Goal of the exercise: Identify every line in the records below that contains the word "screenshot", and reproduce each one.

━━━━━ Exercise data

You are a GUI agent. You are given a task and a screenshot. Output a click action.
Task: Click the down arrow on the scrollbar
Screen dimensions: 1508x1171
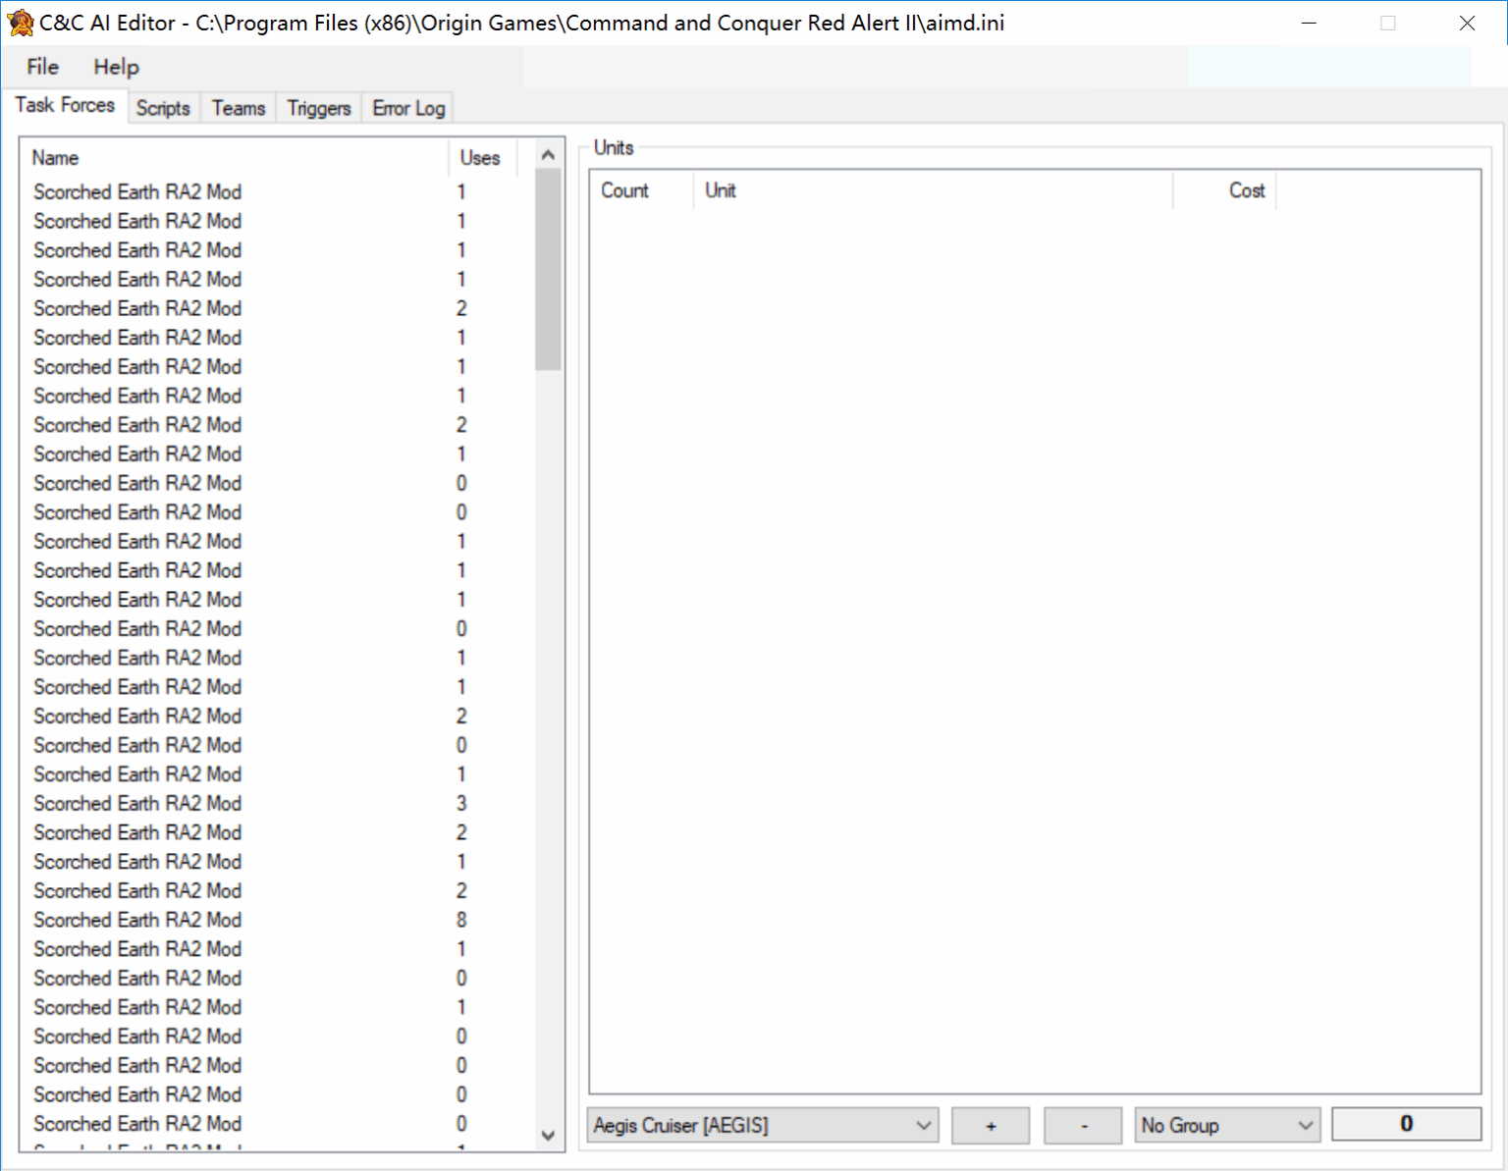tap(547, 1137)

━━━━━━━━━━
━━━━━ Exercise data

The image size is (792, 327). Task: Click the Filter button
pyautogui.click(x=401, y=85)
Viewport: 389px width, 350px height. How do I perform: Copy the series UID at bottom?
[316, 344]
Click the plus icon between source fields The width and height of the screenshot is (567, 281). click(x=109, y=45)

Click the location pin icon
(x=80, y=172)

━━━━━━━━━━

Response area:
You are a GUI agent. You are given a task and a screenshot. Output a click action.
Click the plus icon between source fields The width and height of the screenshot is (567, 281). click(x=109, y=45)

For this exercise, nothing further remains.